The problem is they play is a stadium that is way to large and the optics are hideous. Add to that the price they need to pay. It will be impossible for then to have success I that situation.
 
North Philly is a residential neighborhood with people who elect mayors and city council people and are not enthused about a stadium dropped into their back yard. So it's not surprising the project won't happen. Same thing when Chinatown stopped the stadium there. The current location of the Linc is fine (on a subway line as well), the problem is Temple football isn't a draw.

yeah it's too bad since they've actually been pretty successful this decade. Getting kicked out of the big east was the best thing to happen to them in terms of rejuvenating the program.
 
People took this way too literally. My take is that it would be a replica with modern amenities. No bleachers. Modern restrooms and concessions. Obviously, it wouldn't be at the same location, so walking up cardiac hill wouldn't be an issue. They would add in modern suites and press boxes. In other words, the outside and bowl shape would be the same with modern architecture.

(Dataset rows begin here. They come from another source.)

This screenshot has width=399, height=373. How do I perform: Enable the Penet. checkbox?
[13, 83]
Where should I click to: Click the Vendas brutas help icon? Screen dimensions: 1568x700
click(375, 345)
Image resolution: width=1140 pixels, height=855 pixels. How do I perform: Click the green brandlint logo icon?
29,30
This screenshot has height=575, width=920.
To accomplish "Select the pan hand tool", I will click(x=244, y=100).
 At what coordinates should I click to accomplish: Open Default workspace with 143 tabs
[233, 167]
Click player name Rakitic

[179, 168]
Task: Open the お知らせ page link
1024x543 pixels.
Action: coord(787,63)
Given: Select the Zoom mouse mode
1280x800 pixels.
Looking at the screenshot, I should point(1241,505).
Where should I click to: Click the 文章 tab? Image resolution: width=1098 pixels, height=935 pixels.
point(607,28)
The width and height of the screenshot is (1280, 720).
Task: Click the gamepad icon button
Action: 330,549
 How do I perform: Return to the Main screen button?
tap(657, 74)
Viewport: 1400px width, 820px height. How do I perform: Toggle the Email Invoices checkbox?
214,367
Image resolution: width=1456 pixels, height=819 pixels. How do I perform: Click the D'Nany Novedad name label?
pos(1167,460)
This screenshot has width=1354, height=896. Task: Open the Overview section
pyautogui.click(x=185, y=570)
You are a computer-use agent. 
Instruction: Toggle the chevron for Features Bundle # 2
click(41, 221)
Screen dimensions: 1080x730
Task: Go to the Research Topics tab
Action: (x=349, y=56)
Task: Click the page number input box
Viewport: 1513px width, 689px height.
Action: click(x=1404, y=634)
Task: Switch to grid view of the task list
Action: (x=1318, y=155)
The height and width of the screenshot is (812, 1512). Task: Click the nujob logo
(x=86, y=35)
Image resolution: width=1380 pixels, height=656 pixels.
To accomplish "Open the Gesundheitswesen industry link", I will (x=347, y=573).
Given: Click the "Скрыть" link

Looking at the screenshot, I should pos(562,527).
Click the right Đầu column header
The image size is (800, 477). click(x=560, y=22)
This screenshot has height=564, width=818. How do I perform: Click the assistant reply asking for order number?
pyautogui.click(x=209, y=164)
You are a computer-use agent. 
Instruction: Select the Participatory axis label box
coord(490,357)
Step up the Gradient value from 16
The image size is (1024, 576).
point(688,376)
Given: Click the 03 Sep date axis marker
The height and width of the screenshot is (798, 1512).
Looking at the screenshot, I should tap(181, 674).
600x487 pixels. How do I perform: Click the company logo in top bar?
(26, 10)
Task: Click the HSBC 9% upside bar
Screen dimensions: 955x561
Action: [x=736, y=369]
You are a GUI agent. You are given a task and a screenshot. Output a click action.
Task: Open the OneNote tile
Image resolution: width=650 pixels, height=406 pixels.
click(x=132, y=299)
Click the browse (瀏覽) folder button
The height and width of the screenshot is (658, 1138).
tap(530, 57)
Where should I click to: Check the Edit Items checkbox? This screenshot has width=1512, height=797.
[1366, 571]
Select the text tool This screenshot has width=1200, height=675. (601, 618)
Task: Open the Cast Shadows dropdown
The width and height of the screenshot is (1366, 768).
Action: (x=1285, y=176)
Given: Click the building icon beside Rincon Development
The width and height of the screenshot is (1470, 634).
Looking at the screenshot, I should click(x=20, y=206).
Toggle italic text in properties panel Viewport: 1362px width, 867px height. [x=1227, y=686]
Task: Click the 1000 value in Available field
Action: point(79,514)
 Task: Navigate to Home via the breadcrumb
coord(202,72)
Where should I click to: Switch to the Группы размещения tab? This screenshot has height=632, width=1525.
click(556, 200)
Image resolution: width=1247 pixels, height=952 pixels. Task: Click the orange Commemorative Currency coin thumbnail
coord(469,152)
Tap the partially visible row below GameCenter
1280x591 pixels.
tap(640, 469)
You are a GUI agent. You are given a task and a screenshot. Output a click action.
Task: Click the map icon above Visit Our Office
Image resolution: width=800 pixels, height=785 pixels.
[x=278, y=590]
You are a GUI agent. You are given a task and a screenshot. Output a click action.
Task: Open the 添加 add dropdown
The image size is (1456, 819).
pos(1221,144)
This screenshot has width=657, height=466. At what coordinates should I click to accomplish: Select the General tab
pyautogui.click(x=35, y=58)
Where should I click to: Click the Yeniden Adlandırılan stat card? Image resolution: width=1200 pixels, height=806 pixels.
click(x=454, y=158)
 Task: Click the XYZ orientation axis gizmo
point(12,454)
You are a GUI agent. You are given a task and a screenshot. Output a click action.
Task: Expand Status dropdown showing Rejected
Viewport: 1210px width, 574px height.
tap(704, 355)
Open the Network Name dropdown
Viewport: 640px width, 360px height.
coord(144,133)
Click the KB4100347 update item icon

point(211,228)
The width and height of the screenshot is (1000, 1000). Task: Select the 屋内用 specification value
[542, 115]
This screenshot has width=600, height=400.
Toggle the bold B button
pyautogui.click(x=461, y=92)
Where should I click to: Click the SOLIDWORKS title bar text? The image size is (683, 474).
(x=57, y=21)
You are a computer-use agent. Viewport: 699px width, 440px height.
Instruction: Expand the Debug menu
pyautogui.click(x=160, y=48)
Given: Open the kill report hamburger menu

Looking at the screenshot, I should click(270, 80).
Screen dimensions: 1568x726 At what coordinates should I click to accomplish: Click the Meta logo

No flat spots. $500 million or more. BOT should be tossed if they try it. Of course, they do whatever they want.
 
Put it off of the Blvd of The Allies overlooking Bates, the river and the south side facility. Put a big Pitt script sign that all will see from south side. Have the subway go up the south side, across river and up Bates connecting Oakland to downtown. Also punch peduto in the face for considering a rapid bus system that will only make it harder for cars to get in and out of Oakland
No subway will be built to Oakland. Just bikepaths.
 
No flat spots. $500 million or more. BOT should be tossed if they try it. Of course, they do whatever they want.

$500M is what they told you because it makes for an easy excuse to not do it.
 
I'm waiting to see how much there is of a PITT presence after the $25m renovations to "The Great Hall.